It wasn’t the only one. He took the stage all by himself. Last time I saw him he’d been accompanied by a band made up of family and friends, but this time, in celebration of Woody’s Centennial year, he was doing it alone. Here Comes the Kid tour he calls it. Just Arlo on a stool with a few guitars and a beautiful grand piano. He sang his dad’s songs and his own. And in between he regaled us with stories of growing up with Woody.

Woody the merchant seaman was torpedoed in the Atlantic. Twice. He brought back a fiddle from one of those trips and Arlo still has it. Woody wrote “The Sinking of the Ruben James” to honor the dead. The song names all 86 victims. Arlo didn’t sing this one, but he did sing “Deportees (Plane Wreck at Los Gatos)” which goes:

Goodbye to my Juan, goodbye Rosalita
Adios mis amigos, Jesus y Maria.
You won’t have a name when you ride the big airplane.
All they will call you will be … Deportees.

Names were important to Woody. That’s how you remember someone.

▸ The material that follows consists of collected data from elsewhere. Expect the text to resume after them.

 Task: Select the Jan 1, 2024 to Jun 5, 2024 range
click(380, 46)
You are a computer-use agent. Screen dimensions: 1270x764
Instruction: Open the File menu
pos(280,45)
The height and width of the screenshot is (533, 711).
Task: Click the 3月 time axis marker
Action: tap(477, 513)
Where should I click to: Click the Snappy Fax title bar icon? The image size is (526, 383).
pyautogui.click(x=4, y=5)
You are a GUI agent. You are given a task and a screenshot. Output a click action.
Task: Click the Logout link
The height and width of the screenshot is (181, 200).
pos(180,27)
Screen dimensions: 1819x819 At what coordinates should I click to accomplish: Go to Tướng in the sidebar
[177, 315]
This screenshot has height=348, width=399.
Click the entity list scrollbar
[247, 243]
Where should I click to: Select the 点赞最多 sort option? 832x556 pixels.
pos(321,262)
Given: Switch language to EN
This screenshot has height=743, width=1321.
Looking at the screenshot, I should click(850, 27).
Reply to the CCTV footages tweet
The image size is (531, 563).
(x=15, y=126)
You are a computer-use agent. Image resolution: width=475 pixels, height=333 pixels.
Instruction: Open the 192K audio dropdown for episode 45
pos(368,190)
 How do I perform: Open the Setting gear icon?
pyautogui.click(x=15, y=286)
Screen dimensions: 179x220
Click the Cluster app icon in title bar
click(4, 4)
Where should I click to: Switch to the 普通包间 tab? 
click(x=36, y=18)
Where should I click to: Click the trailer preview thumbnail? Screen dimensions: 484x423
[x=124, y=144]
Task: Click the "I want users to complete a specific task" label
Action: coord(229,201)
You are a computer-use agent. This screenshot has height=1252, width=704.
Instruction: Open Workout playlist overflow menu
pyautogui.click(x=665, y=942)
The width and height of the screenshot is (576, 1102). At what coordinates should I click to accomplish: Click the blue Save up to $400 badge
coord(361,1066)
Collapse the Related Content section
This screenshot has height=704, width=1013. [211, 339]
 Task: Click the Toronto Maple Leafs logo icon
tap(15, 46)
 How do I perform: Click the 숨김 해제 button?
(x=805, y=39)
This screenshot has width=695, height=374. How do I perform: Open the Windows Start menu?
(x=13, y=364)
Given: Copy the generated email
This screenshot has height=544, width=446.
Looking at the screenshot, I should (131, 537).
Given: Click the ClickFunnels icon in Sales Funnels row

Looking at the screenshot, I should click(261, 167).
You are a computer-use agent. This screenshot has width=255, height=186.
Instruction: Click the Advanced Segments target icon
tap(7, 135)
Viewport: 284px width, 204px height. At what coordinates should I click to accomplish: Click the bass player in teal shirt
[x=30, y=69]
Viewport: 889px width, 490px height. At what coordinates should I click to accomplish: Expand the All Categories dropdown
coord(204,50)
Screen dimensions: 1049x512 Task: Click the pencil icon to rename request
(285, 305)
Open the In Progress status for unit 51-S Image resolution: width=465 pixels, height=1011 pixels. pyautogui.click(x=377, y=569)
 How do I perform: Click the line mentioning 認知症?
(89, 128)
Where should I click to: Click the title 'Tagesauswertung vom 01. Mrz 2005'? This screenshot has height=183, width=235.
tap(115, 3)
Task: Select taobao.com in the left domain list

There were plenty of tales like this. Easy-going remembrances told in Arlo’s laconic voice, with a hint of Okie accent added for authenticity. After all, “the Kid” grew up in New York and has lived in Massachusetts for years. He had the audience in the palm of his hand from the minute he walked on stage.

His own songs were potent too. A song from 1989 which he wrote about Russian soldiers leaving Afghanistan took on new meaning in 2012 as my wife and I recalled our own son arriving home from the same place:

And there won't be any victory parades
For those that's coming back
They'll fly them in at midnight
And unload the body sacks
And the living will be walking down
A long and lonely road
Because nobody seems to care these days
When a soldier makes it home
Fortunately our son and his compatriots all walked off the plane, but there were plenty who didn’t. At the airport that day, there were quite a few of us who cared when their soldiers made it home. I shared a tear or two with my wife.

After nearly an hour, Arlo took a 15 minute break, and when we gathered again he sat behind the piano. He told of how his mother had encouraged (read forced) him to take piano lessons. How he got his teacher to play the piece three times so he could memorize it rather than read the music. How his step-father tried to enforce the practice regimen, but since he couldn’t read music either, Arlo could easily play some ragtime piece and claim that it was Beethoven. Then how Marjorie (his mother) said, “You will sit at that piano for an hour!” and he sat there on the piano bench … practicing his guitar. He must have done some work on the 88s because his New Orleans piano solo was superb. Then it was back to the stool and guitars for more songs and stories.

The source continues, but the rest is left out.